South Coast real estate
Real estate in Nowra continues to offer value. A picturesque town on the banks of the Shoalhaven River, three-bedroom houses for sale in Nowra are an affordable median price of $420,000 and rental yields are quite high at 4.6%.
Speak to real estate agents in Nowra if you want to find out more.
The Shoalhaven property market still has many gems to exploit. Shoalhaven real estate hotspots to check out are Mollymook, Ulladulla and Milton. You can nab a three-bedroom home in Mollymook for $683,000 while annual price growth is 11.1%.
It’s cheaper in Ulladulla, where the median price for a three-bedroom house is $525,000 and annual growth is 10.8%.
Speak to South Coast real estate agents for more information.
What should buyers and investors be wary of in Wollongong, Illawarra and the South Coast?
Oversupply is one of the largest concerns for Wollongong and Shellharbour, especially apartments. Building approvals have more than doubled over the past four years.

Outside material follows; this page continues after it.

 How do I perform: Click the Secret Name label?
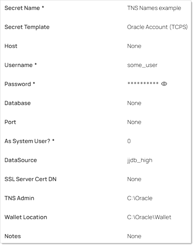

"Wollongong rentals are already in oversupply, especially for two-bedroom units."
As a result, Wollongong rentals are already in oversupply, especially for two-bedroom units. Realestate.com.au lists 115 available currently. This will affect the price of apartments for sale in Wollongong, and with the university in the process of building their own student accommodation, demand will lower again.
How to identify an area with high growth potential
If you haven’t had much experience with property investing before, there are a few things you need to remember when searching for regions or suburbs with strong growth potential. Consider these four things and you’ll be headed toward a better ROI:
- Large infrastructure projects planned or under construction, including shopping centres, transport upgrades, schools, hospitals, etc. These developments will not only increase housing prices, but will improve the local job market and the lifestyle of the area.
- High rental yields that are on the rise indicate there is high demand for rental accommodation
- Tight vacancy rates will drive higher property price
- A growing population and signs the area is gentrifying, such as lots of renovations in the area and more retailers popping up.